Monday, November 7, 2011
Bentley, our new ram, arrived Friday causing quite a stir among the ewe-thful inhabitants of Womerlippi Farm.
But he was unable to get directly down to the job for want of some work on a secure pen for him. Rams are inherently large and rambunctious critters and need to be pretty well caged in 24/7. The population of the Great Farm may be low these days but it includes one pensioner and one toddler, either one of which could easily be hurt or even killed by a charging 250 pound ram, and so we needed to be sure that our animal was secure.
I started Saturday by making an eight-by-five foot shed-roofed ram shelter. This didn't take long. I used the nail gun and the miter saw, among other labor-savers.
Then came the problem of moving it to the right spot. Made using two-by-four hemlock with plywood sheathing, the new building was heavy. This had to wait for a couple of hours on Sunday, after we discovered Bentley pushing his way through the woven wire field fence to get to the ewes. He was easily disentangled, by the simple expedient of pulling on his back leg, but it was clear that he could pop the welds on the fence anytime he felt like it, unzipping a large ram-sized hole for him to toddle through on some lustful adventure.
Seeing the writing on the wall, I was off to the Farmer's Union like a shot, to get some sturdy welded cattle panels which seem like they will hold him.
One half of his pen was already fenced with pig panels, made of the same quarter-inch steel rod as the cattle panels, plus two strands of barbed wire. This arrangement may eventually need to be replaced with the taller cattle panels.
Bentley secured, I did the usual Sunday chores, and then jacked the new shelter up a couple feet off the ground with the vehicle jacks and jack-stands. While it was so conveniently situated to save my back, I gave it two quick coats of white waterproof and rot-proof paint.
The next job was to take the sides off the utility trailer so the ram shed would fit underneath the jacked-up shed. This also went fairly easy.
Letting the four target ewes and Bentley out into the Back Forty to get them out of the way, and thus at the same time beginning the official Womerlippi Farm mating season, I used the Bolens tractor to maneuver the ram shed into the proper position. Then came the metal roof, which I'd left off to save some weight and to give me less width to get past that coppiced ash tree in the ram pen.
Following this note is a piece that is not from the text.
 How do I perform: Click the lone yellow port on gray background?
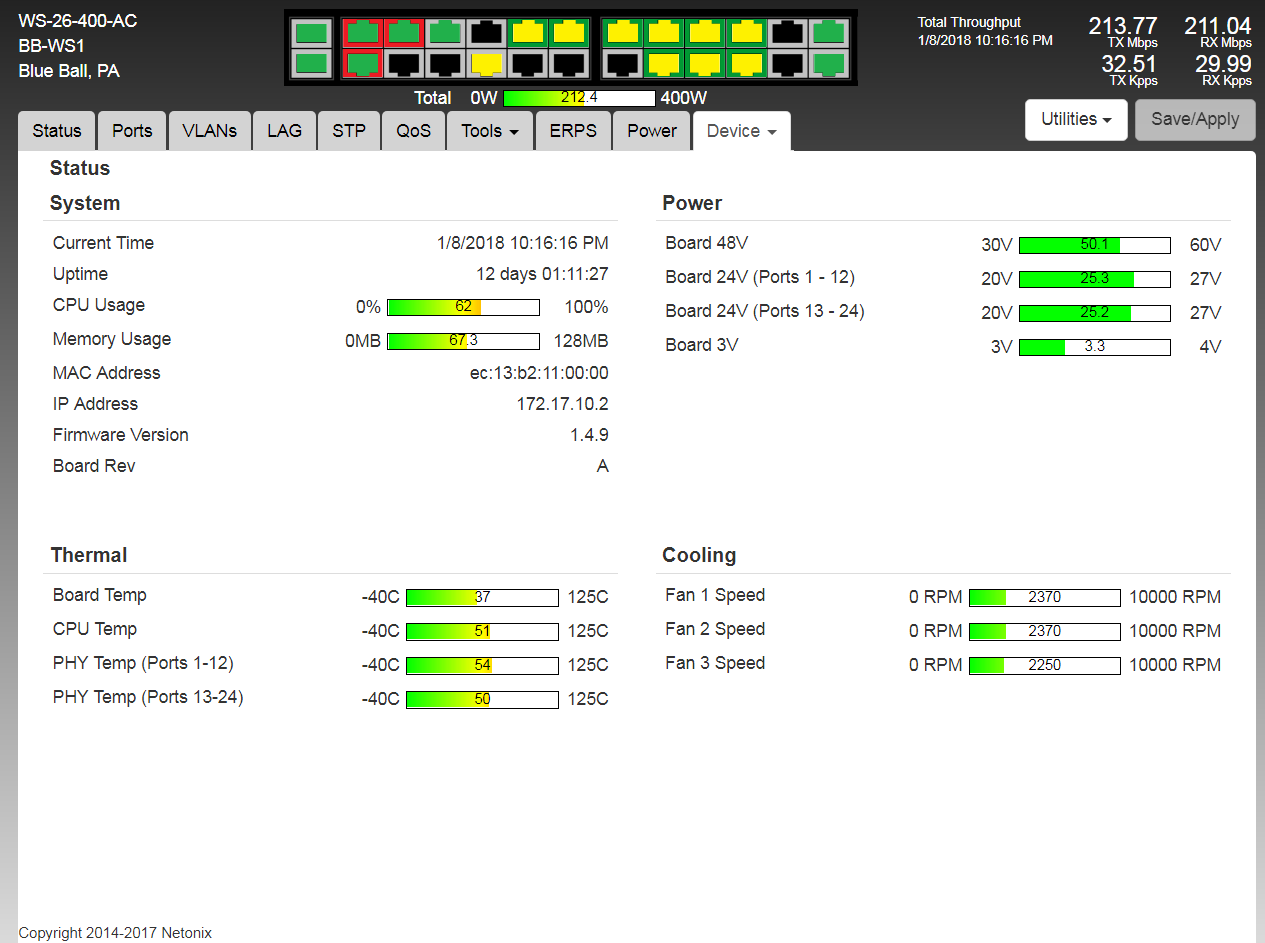pyautogui.click(x=486, y=64)
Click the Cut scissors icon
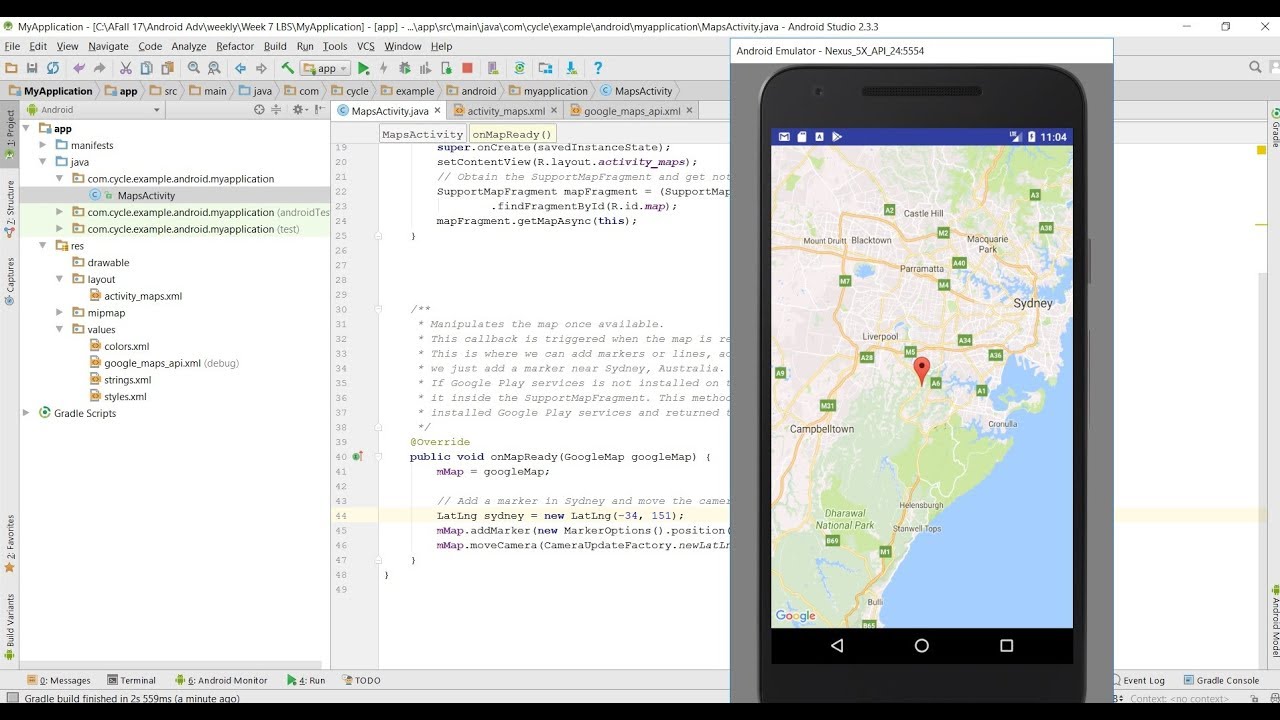This screenshot has width=1280, height=720. (x=126, y=68)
By late afternoon Bentley and his harem were suitably imprisoned.
All in all, I'm content enough with the fruits of my labors.
I think he can still get out if he wants, by going right over the pig panels and their barbed wire, but the five foot cattle panels stand between him and the baby and granny ewes, and as long as that remains the case, I don't think he'll escape. But as soon as I have an extra hundred dollars, we'll switch out those pig panels for cattle panels.
I don't mind the expense. We'll need them for the pigs anyway.
Here's a shot of Bentley in action. I have to say, he is an energetic fellow. Molly here got the proper treatment several times during the afternoon. But his doohickey doesn't seem to extend the way it should. It seems to remain quite firmly sheathed.
I do hope this isn't a problem. This ram has been an expensive project.
We can probably afford more cattle panels, but I don't think we can stretch to Viagra.